Plutarch’s purpose in his stories about Philotas was to depict the luxury and extravagance of the house of Antony and Cleopatra. He relates that Philotas became acquainted with Antony’s cook and visited him, where he found a huge dinner prepared for only twelve people, including eight wild boars roasting on spits. He also relates that Philotas used to dine with Antyllus, and that on one occasion he silenced a boastful physician by using sophistic reasoning on a medical question concerning fever and drinking cold water. Antyllus admired him and gave him golden cups.

But what matters here is not the luxury that Plutarch wished to emphasize, but what these stories preserved unintentionally: that Philotas, the physician from Amfissa/Mount of Olives, was very close to Antyllus and was an internal witness to the environment in which Antyllus and Caesarion grew up. This means that the Greek medical circle was present inside the house of Antony, not outside it.

Fifth: The Network of Clues — Linking Luke and Antyllus

When these elements are gathered together, a network of adjacent clues appears that cannot be treated as mere coincidence.

Luke is a physician in the Gospel narrative, while Antyllus is surrounded by a Greek medical circle in general history. Luke possesses a high classical Greek culture, while Antyllus lived in an Alexandrian Greek-Roman aristocratic environment. Luke is connected with the apostolic movement centered around Caesarion/Tiberius/Christ, while Antyllus grew up with Caesarion in the same house and remained within his circle until the end.
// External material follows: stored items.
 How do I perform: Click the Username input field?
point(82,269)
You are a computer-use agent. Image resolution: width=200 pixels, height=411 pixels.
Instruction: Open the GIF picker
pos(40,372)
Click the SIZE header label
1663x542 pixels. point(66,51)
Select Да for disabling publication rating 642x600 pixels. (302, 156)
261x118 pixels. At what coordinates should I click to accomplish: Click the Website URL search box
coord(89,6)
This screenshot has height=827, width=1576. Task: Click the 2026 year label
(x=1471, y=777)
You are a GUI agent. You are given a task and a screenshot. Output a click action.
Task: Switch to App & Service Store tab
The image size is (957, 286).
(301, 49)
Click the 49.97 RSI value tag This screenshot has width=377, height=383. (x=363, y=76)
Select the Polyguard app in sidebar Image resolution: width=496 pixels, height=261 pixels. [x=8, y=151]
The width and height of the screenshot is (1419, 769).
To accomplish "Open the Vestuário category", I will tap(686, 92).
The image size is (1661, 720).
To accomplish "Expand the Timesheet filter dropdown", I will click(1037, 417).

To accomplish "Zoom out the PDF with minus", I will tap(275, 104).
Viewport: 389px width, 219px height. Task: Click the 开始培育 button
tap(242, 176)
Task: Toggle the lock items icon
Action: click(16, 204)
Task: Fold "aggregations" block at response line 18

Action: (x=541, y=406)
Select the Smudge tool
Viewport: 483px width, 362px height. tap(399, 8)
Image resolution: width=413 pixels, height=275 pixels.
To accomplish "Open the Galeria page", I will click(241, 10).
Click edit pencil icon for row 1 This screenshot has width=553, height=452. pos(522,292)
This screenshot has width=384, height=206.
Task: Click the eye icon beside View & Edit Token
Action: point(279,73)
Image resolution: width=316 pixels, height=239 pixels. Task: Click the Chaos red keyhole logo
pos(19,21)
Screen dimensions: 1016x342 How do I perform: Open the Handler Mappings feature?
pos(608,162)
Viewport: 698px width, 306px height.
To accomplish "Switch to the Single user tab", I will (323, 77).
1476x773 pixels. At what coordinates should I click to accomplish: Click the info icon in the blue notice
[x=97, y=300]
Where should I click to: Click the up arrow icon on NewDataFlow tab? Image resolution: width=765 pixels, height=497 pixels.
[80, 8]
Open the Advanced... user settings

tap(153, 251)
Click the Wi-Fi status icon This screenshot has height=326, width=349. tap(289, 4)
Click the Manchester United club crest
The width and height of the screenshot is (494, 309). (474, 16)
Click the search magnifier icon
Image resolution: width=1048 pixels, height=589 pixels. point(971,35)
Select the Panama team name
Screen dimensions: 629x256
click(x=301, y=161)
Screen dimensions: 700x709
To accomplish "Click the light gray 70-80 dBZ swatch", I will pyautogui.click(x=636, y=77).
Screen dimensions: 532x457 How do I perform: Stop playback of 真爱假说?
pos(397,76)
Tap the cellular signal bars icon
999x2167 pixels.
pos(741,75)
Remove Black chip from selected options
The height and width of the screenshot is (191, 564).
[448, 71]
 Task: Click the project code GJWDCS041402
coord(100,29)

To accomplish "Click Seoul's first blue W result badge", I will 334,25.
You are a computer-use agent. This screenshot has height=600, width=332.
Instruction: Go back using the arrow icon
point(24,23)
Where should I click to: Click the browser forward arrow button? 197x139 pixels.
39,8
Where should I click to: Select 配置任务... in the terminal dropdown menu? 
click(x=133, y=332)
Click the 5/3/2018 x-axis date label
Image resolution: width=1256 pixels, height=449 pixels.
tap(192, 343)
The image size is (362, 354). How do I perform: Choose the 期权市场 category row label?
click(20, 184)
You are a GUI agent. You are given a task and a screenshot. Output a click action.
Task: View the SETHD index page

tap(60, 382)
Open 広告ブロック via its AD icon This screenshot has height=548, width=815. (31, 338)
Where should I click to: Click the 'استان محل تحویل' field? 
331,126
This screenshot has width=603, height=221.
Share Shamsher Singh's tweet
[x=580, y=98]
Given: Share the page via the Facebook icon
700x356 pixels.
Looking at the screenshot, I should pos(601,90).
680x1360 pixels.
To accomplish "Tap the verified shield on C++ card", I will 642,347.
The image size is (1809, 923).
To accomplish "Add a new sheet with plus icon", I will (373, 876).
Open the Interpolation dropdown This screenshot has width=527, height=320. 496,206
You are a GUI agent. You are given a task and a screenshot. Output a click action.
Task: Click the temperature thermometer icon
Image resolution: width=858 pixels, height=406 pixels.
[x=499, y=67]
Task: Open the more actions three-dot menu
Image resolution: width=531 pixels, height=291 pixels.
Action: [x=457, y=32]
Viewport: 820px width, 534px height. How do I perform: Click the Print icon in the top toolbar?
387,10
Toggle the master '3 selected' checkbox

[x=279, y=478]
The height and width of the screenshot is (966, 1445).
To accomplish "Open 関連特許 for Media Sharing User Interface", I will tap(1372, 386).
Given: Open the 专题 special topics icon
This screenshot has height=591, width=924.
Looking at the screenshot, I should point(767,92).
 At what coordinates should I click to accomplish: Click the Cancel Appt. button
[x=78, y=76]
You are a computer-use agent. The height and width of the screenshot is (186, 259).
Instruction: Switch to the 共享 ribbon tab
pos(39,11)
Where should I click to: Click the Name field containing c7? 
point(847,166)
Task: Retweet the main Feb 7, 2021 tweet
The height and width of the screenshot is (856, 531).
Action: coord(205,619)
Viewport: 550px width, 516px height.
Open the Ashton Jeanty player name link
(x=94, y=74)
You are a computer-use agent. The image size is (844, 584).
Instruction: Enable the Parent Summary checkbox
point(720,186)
Luke’s tradition ends in Greek Thebes, while Philotas, the physician close to Antyllus, comes from Amfissa near Delphi. Both locations belong to the same geographical field.

This network becomes stronger when we note that the Gospels do not mention the birth dates or death dates of their writers. This silence was not negligence, but deliberate political awareness. Revealing the true dates would have revealed the identity of these writers and their connection with the house of Antony, Cleopatra, and Caesarion.

Conclusion

From these combined clues, the possibility that Luke the Evangelist was the religious image of Marcus Antonius Antyllus becomes a matter open to research. Luke would then not be merely a later writer of the Gospel narrative, but an internal witness from the house of events itself. Antyllus would not be merely Antony’s son who was killed in the official narrative, but a figure whose death was announced politically and who then continued under another name.

The deeper connection is that Antony’s children were not merely distant relatives of Caesarion/Tiberius. They grew up with him in the same house, were raised under the same roof, and remained within his circle until the end. Luke/Antyllus was therefore not an external witness to the events, but part of the inner circle that carried the secret of the house and guarded the narrative until the final moment.

Thus, the figure of Luke in the Gospels and the figure of Antyllus in general history become two possible faces of one person: an educated physician, Greek-speaking, royal in origin, raised with Caesarion/Tiberius/Christ in the same house, remaining within his circle until the end, and belonging to the circle that carried the secret of the house and disclosed it only in the language of the Gospel.